Learning Pipelines¶

Preface -¶

These are notes I wrote for myself while studying for PhD qualifying exams at Stanford.

I wanted to published them so that others could benefit.

This draws from:

Classification Pipeline on Iris data¶

Pulling data and preprocessing -¶

In [1]:

import numpy as np
import matplotlib.pyplot as plt
import pandas as pd
import seaborn as sns
from sklearn import datasets
%matplotlib inline

Get data.

In [2]:

iris = datasets.load_iris()
X = iris.data
y = iris.target
l = iris.target_names

Class labels.

We want numerical class labels.

We can use LabelEncoder to do this:

from sklearn.preprocessing import LabelEncoder`

enc = LabelEncoder()

label_encoder = enc.fit(y)

y = label_encoder.transform(y) + 1

label_dict = {1: 'Setosa', 2: 'Versicolor', 3:'Virginica'}

Basics -¶

Peek at the schema.

In [4]:

d=pd.DataFrame(X)
d.columns=iris.feature_names
d['Class_Bin']=y
d['Class_Name']=d['Class_Bin'].apply(lambda x:l[x])
d.columns=['s_l','s_w','p_l','p_w','b','name']
d=d[['s_l','s_w','p_l','p_w','name']]
d.head(3)

Out[4]:

	s_l	s_w	p_l	p_w	name
0	5.1	3.5	1.4	0.2	setosa
1	4.9	3.0	1.4	0.2	setosa
2	4.7	3.2	1.3	0.2	setosa

Get distributions across categorical labels.

There are many nice tricks for this in seaborn:

http://stanford.edu/~mwaskom/software/seaborn/tutorial/axis_grids.html

In [8]:

g = sns.FacetGrid(d, row="name",hue="name",size=1.7,aspect=4)
g.map(sns.distplot,"s_l")

Out[8]:

<seaborn.axisgrid.FacetGrid at 0x1098211d0>

You can easily compare across categorical labels, as well.

In [9]:

iris = sns.load_dataset("iris")
g = sns.PairGrid(iris)
g.map(plt.scatter)

PCA -¶

We can ask which features explain the most variance in the samples data.

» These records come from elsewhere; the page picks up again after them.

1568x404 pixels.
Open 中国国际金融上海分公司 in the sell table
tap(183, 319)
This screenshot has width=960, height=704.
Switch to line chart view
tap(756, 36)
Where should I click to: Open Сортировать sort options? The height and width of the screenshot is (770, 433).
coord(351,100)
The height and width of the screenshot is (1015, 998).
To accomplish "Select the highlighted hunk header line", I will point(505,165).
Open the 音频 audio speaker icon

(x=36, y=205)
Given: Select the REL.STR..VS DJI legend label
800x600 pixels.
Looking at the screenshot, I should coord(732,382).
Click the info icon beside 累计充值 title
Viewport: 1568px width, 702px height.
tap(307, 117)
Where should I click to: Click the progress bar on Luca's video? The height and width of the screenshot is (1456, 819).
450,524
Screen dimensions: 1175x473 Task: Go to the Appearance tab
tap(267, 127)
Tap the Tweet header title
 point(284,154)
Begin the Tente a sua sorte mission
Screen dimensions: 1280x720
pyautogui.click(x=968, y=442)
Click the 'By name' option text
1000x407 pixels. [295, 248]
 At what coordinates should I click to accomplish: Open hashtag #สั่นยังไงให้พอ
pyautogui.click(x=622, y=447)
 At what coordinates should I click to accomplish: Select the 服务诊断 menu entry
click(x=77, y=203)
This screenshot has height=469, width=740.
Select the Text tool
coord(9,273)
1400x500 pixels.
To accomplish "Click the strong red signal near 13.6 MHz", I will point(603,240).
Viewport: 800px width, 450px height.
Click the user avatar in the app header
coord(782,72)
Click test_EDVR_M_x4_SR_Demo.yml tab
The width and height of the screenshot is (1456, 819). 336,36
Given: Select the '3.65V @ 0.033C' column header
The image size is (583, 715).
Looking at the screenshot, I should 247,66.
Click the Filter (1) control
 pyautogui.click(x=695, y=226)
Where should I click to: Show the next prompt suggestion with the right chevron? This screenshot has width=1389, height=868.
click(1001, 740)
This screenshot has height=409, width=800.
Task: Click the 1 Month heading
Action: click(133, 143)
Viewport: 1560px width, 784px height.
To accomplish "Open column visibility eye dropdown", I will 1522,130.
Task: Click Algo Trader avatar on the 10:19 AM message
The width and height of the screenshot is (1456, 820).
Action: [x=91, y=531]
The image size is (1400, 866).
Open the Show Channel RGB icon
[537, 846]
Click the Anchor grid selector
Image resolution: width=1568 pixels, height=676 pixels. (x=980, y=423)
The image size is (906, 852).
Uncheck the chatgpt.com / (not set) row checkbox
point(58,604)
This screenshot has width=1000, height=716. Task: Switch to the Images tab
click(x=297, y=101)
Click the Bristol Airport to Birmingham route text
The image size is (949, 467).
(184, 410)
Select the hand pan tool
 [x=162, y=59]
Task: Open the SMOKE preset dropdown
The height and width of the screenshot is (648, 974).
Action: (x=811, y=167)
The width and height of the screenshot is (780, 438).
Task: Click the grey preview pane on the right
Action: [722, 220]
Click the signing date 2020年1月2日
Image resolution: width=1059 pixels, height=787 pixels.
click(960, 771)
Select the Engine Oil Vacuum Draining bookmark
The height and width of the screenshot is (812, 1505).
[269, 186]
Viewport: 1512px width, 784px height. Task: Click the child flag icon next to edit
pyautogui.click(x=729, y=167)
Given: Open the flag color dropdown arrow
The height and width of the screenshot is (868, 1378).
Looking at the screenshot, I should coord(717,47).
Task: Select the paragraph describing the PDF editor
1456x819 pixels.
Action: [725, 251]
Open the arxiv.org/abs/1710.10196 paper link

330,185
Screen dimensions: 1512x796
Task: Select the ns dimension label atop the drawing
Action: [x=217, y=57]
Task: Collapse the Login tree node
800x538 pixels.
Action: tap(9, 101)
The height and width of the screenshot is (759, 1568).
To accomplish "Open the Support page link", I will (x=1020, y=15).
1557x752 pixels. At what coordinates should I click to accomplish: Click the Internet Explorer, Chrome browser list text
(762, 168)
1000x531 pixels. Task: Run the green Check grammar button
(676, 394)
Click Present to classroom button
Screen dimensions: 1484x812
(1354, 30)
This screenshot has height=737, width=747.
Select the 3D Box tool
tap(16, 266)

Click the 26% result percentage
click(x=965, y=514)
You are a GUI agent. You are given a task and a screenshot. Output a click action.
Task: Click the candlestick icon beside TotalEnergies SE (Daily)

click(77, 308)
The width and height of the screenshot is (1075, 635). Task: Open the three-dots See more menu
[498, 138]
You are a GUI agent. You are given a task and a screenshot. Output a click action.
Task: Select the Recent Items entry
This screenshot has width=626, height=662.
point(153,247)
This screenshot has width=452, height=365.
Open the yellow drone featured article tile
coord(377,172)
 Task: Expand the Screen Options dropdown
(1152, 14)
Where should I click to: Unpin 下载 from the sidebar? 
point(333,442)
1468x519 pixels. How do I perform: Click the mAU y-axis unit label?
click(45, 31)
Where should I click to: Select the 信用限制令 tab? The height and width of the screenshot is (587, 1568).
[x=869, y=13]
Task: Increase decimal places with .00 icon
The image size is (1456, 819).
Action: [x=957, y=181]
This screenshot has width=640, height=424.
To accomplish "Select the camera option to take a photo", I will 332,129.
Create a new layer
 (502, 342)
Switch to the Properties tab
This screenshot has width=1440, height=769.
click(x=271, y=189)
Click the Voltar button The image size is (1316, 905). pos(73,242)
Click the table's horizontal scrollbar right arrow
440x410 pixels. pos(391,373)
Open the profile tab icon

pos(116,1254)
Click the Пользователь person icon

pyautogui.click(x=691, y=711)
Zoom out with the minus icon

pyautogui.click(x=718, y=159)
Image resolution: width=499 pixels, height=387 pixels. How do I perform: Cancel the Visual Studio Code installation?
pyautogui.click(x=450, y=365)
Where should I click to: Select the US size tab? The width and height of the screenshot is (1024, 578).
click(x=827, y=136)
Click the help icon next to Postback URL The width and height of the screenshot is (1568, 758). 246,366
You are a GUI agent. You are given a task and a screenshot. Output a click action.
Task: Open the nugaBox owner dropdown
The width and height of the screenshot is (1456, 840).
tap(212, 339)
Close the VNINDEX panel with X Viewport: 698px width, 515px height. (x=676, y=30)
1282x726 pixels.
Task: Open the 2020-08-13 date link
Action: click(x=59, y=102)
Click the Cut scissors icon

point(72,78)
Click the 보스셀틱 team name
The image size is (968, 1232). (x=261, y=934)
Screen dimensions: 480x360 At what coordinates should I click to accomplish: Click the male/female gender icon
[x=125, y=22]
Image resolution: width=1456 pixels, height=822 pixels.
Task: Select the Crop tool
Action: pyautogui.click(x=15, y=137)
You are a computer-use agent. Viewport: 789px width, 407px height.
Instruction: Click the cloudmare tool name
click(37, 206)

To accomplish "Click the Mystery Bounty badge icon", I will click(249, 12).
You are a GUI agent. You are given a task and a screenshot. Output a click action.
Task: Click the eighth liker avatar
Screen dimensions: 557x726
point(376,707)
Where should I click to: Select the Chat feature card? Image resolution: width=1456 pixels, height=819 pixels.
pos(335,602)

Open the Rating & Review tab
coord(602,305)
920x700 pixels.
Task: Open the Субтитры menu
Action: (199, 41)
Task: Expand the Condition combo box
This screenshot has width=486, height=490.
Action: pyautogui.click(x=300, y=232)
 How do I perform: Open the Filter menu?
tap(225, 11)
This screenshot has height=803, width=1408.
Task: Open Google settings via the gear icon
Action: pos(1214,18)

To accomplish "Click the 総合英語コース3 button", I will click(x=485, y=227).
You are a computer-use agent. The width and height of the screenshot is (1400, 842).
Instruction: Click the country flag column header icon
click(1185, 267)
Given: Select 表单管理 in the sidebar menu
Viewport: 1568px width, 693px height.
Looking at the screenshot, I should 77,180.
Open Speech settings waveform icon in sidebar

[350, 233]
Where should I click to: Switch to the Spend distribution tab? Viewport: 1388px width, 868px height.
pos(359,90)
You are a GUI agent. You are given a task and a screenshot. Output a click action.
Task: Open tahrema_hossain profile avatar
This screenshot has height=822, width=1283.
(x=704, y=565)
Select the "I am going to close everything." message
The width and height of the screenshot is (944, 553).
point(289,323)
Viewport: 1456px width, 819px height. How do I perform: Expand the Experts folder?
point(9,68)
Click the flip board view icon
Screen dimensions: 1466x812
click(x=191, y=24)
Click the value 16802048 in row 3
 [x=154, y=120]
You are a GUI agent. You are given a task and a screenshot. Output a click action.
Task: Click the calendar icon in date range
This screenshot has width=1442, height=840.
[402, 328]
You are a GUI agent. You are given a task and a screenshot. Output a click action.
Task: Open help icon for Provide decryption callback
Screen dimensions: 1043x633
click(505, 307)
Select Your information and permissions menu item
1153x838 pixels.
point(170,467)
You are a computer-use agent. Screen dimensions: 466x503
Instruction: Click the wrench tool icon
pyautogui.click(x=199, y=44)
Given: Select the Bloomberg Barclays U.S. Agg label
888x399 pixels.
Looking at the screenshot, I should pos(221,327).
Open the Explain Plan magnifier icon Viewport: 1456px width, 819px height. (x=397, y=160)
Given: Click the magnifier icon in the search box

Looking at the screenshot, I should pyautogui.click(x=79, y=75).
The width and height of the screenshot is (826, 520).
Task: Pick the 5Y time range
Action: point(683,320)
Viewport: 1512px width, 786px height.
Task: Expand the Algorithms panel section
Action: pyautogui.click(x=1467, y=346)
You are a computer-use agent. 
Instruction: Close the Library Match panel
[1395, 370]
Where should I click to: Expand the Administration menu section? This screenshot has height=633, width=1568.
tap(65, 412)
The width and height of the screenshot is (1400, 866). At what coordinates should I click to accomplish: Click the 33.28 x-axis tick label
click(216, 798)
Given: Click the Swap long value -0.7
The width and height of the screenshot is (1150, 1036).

These features may be most useful for distriminating between flower types.

In [10]:

d_pca=d[['s_l','s_w','p_l','p_w']]

In [11]:

sns.jointplot(d_pca['s_l'],d_pca['s_w'])

Out[11]:

<seaborn.axisgrid.JointGrid at 0x10d062dd0>

Normalize by z-score, giving each feature $\mu=0$, $\sigma^2=1$.

In [12]:

X_1=np.subtract(d_pca,d_pca.mean(axis=0))
X_2=np.divide(X_1,X_1.std(axis=0))

Now, the means are zero and the data have the same variance across features.

We can see this.

In [13]:

sns.jointplot(X_2['s_l'],X_2['s_w'])

Out[13]:

<seaborn.axisgrid.JointGrid at 0x10b9681d0>

Next, we apply PCA. This simply compresses the data into a smaller number of features or axes.

The axes are just the princical eigenvectors of the covarance matrix.

Variance of the data is maximized along the first principal component.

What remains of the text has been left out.